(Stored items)
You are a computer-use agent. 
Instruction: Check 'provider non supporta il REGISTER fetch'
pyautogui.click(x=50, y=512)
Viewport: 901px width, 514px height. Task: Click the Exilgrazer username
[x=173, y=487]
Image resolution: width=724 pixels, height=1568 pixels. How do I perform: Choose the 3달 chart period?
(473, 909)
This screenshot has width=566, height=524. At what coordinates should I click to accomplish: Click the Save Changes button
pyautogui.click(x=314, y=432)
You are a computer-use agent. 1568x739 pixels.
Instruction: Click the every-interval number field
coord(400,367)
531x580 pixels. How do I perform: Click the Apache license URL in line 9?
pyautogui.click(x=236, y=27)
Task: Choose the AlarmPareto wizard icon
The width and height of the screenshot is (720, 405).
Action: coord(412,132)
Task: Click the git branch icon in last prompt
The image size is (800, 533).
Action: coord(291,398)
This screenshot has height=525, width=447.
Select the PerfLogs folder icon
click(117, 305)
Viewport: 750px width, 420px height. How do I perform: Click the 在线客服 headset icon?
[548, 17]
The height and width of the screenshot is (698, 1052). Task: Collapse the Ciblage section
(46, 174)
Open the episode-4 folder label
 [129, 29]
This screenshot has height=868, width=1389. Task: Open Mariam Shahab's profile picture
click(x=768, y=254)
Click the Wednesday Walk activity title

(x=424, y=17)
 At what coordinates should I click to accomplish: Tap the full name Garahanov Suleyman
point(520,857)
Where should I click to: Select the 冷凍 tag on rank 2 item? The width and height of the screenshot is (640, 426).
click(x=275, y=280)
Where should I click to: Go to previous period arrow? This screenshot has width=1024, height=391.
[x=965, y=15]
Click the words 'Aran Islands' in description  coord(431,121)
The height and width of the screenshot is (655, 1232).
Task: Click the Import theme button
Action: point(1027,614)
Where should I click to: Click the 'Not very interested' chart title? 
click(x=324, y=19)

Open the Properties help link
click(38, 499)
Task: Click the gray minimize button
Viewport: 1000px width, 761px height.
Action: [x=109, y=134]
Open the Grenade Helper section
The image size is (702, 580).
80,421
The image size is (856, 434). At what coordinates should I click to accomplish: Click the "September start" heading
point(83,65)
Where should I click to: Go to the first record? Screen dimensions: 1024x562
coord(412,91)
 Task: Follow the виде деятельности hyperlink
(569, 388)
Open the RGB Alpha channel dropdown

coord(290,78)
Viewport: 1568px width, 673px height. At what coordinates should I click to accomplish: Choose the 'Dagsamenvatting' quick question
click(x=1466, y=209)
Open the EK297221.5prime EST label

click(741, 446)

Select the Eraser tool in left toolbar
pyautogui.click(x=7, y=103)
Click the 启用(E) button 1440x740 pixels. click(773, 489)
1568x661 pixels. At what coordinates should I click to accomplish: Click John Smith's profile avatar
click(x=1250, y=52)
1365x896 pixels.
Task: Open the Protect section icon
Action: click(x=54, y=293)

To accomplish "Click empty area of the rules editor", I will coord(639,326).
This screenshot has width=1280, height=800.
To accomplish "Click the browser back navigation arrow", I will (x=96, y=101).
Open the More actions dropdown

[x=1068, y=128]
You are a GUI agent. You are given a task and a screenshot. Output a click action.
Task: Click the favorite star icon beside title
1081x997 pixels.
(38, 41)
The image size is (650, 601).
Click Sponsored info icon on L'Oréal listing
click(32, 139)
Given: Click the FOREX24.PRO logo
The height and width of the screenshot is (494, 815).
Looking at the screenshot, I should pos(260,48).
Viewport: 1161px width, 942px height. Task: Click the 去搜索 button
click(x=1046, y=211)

§ Exercise brief
Only the lines with the string "will" are wanted; pick them out of the records above and copy them.

§ Your response
To accomplish "Click empty area of the rules editor", I will coord(639,326).
To accomplish "Click the browser back navigation arrow", I will (x=96, y=101).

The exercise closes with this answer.